Now that my daughters are old enough to talk to me about my views of women, and now that they have established their own views, things are getting interesting. Instead of asking female friends or internet search engines about girls’ issues, I am to the point where I can just ask my girls. Teenage drinking and body image topics are pertinent now. My dislike of poor female role models can be called out by two fans of Katy Perry. After debating many topics online with women who have made the mistakes that I so despise, I have the opportunity to discuss those actions with two young women that haven’t been in those scenarios yet. I trust my daughters. I hope that they choose wisely and acknowledge that there are many pitfalls for young women. And as much as many women who I know disagree, I intend to teach them that boys and girls are different. That men and women are different. I hope the things that get mistaken as dislike for women are actually seen to be the concern of a responsible father. Just like I wouldn’t like my sons hanging with the wrong crowd of guys, I don’t want my daughters hanging with the wrong crowd of women.
To both of my daughters: I love you and I wish life was easier. I wish I had all the answers. But I do know that, no matter how hard or different your lives are than mine, nothing, not a single thing, could make me less eager to help you along the way.
One of you is the most talented version of me that I could have wished for. And the other is the heart that I never had. There is no way to describe the kind of person I would be if you two weren’t in my life. But I know that I wouldn’t be as happy or as proud. No one makes me smile as much as you two do. No two people have ever told me as many random and humorous things as what has come out of your mouths. You kids are the best thing that has ever happened to me.

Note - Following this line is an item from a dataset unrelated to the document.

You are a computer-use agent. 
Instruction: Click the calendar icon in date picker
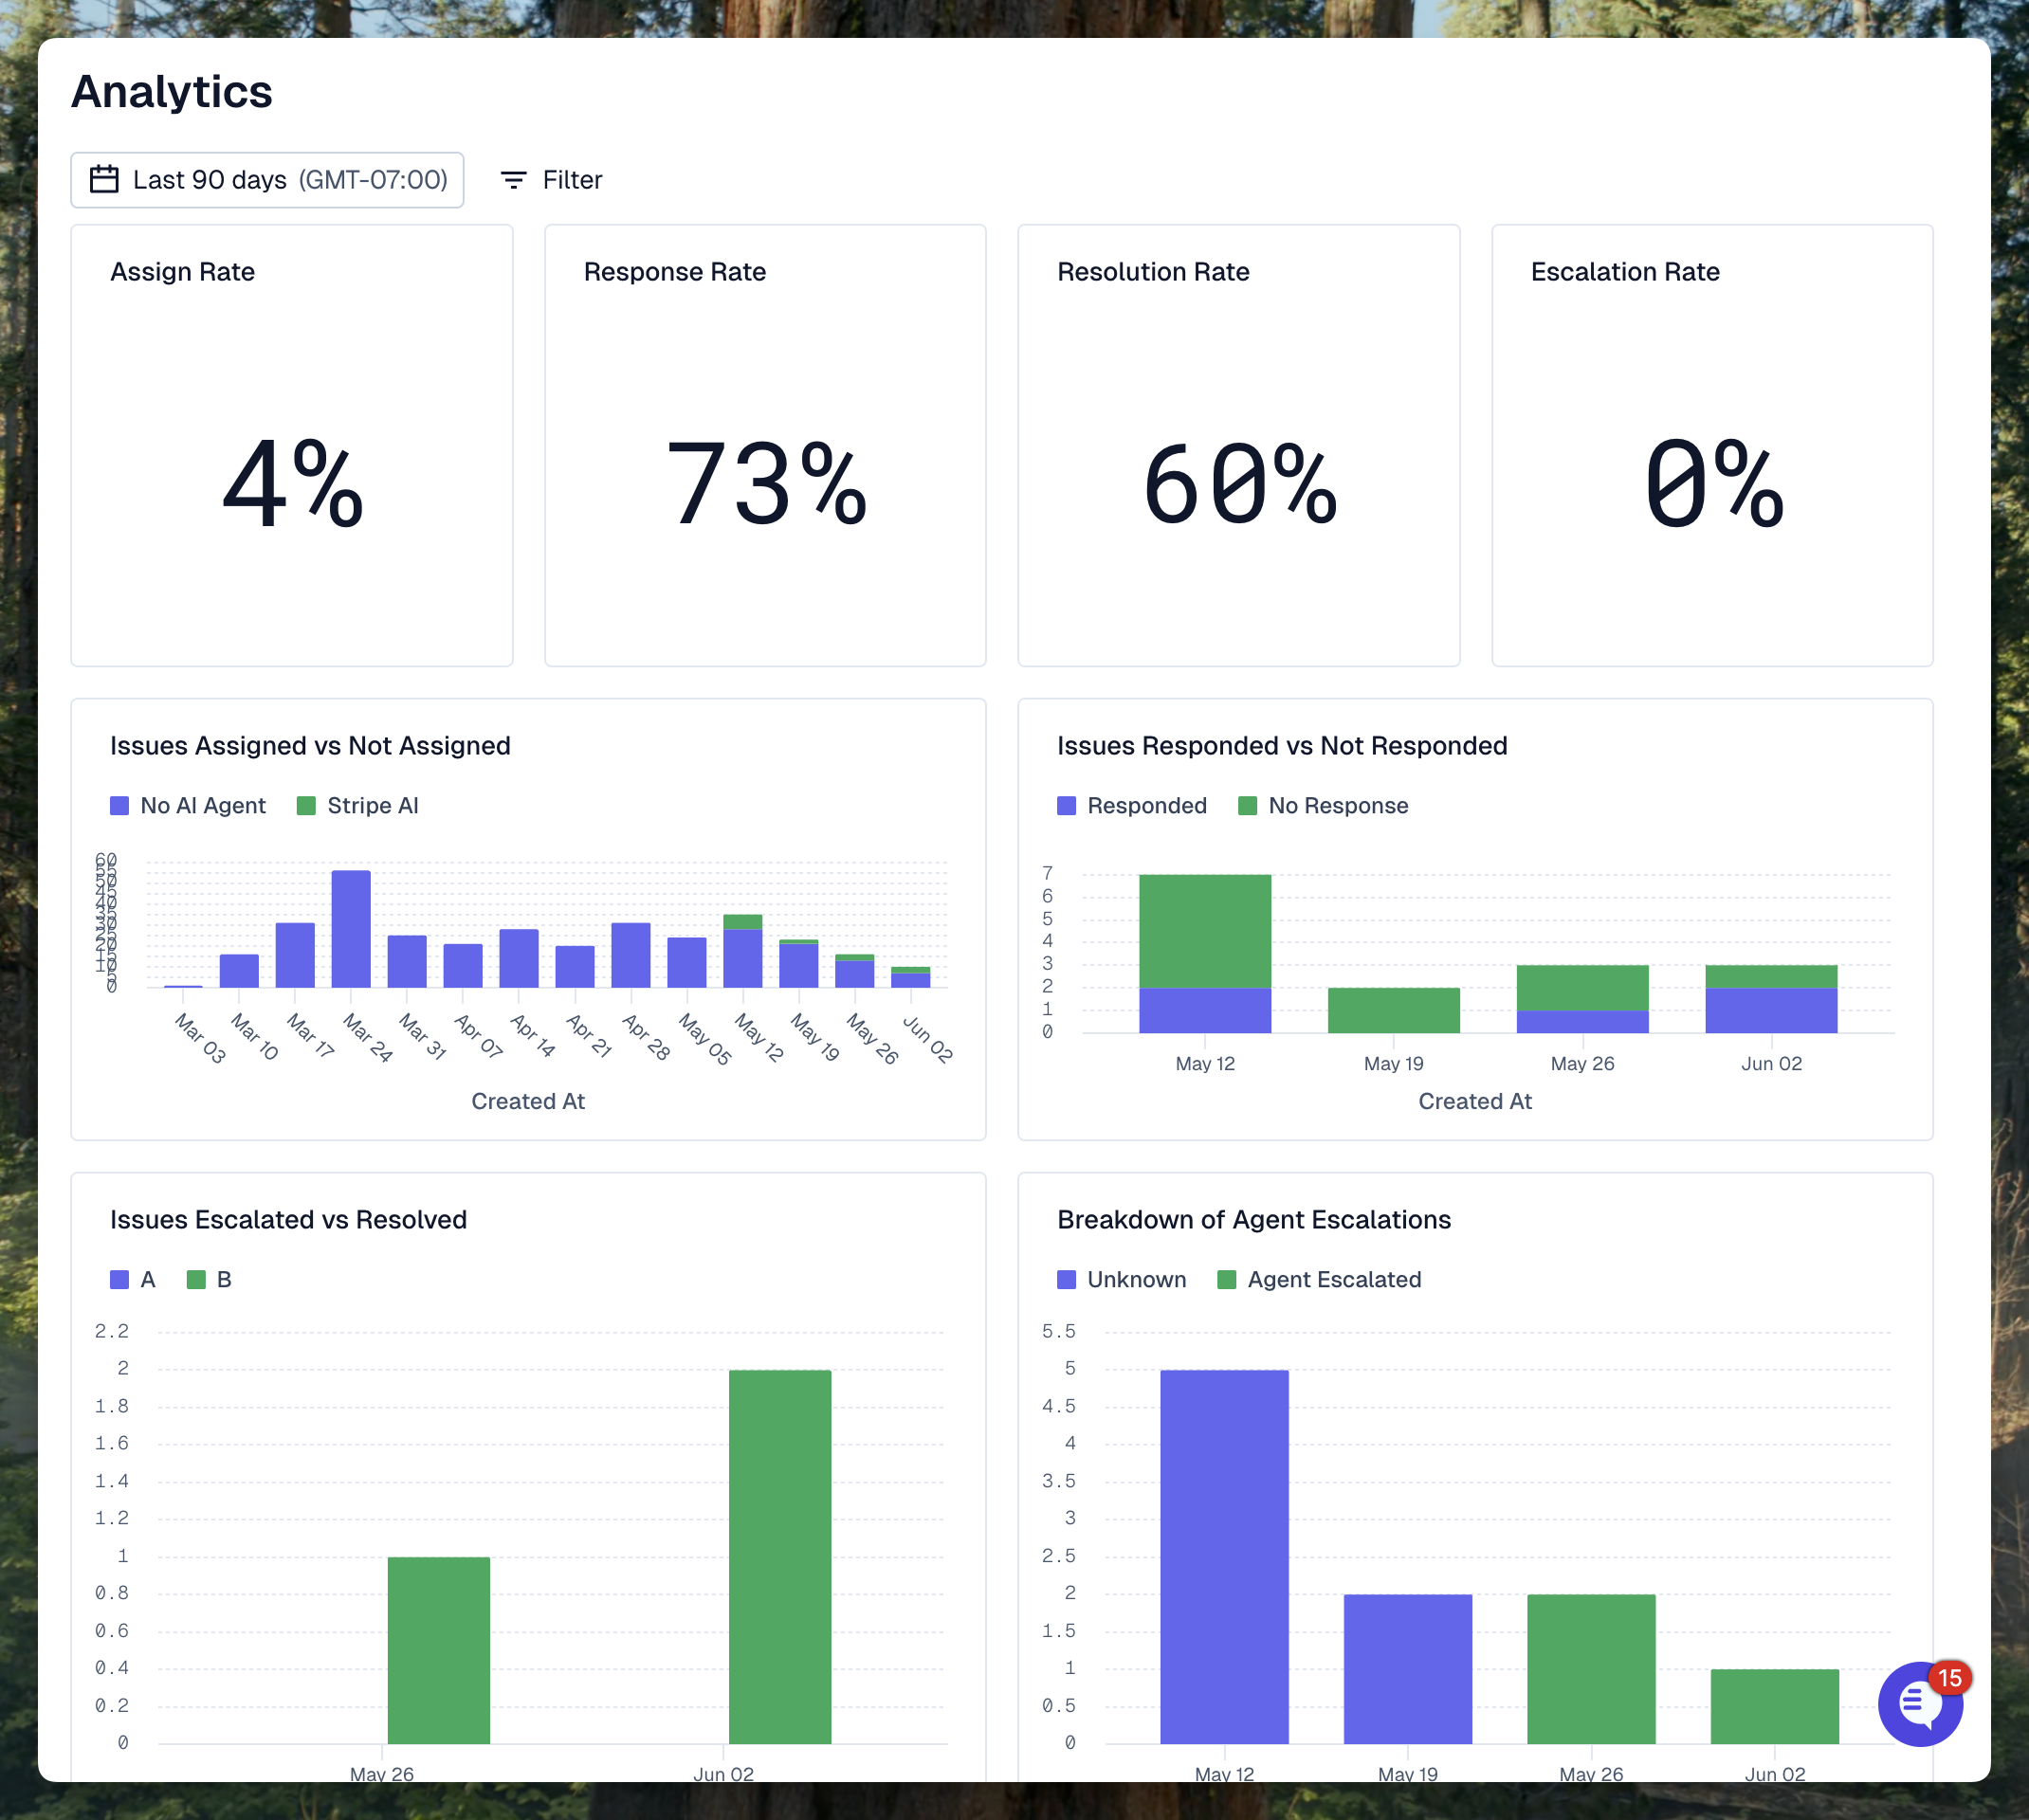coord(104,180)
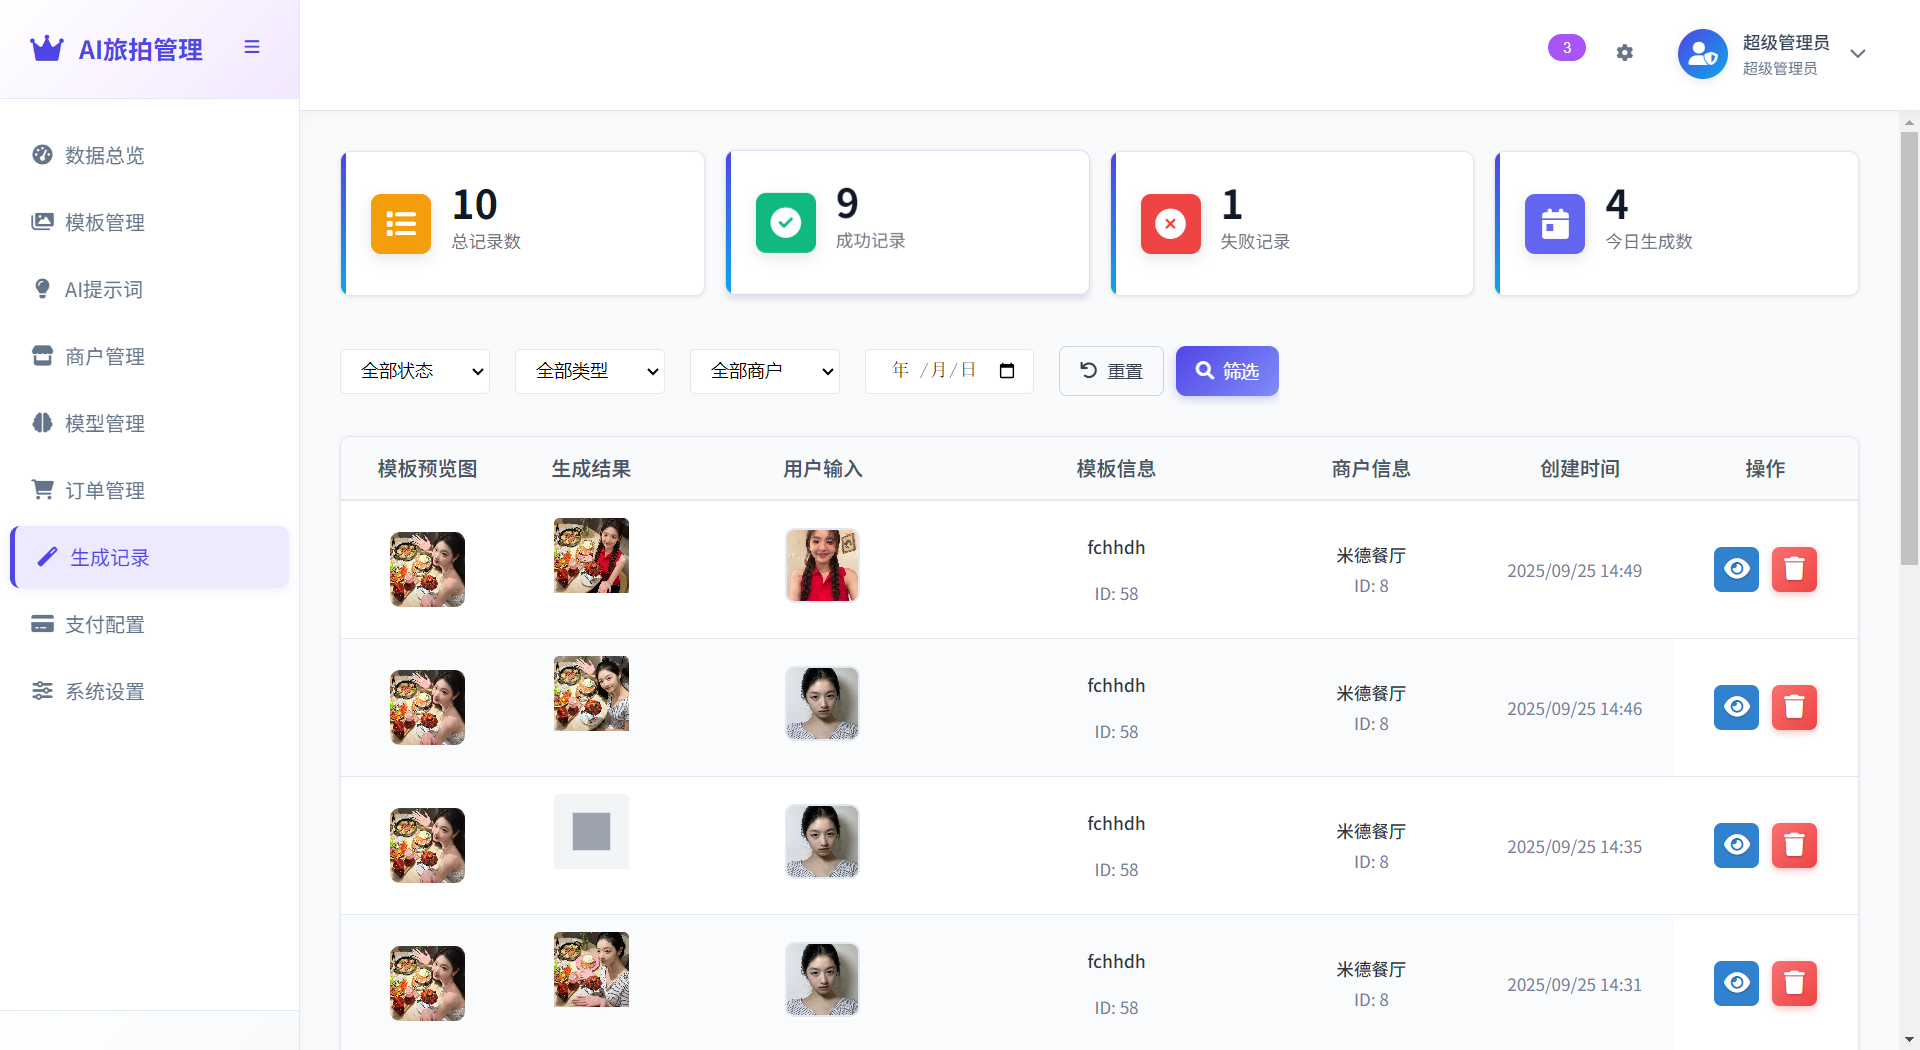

“A father is always making his baby into a little woman. And when she is a woman, he turns her back again.” ~Enid Bagnold
2 Comments
Em
this one tugged on the heart strings my friend 🙂 I just adore your thoughts. I’m glad I can still get my fill.
Wonder Woman
Excellence is what I’ve come to expect from you. Your writing and formatting is quick and steady. I enjoy reading your writing.
And, i find myself inspired by many things you choose to share…which is refreshing.
Keep writing. You’re really good at it.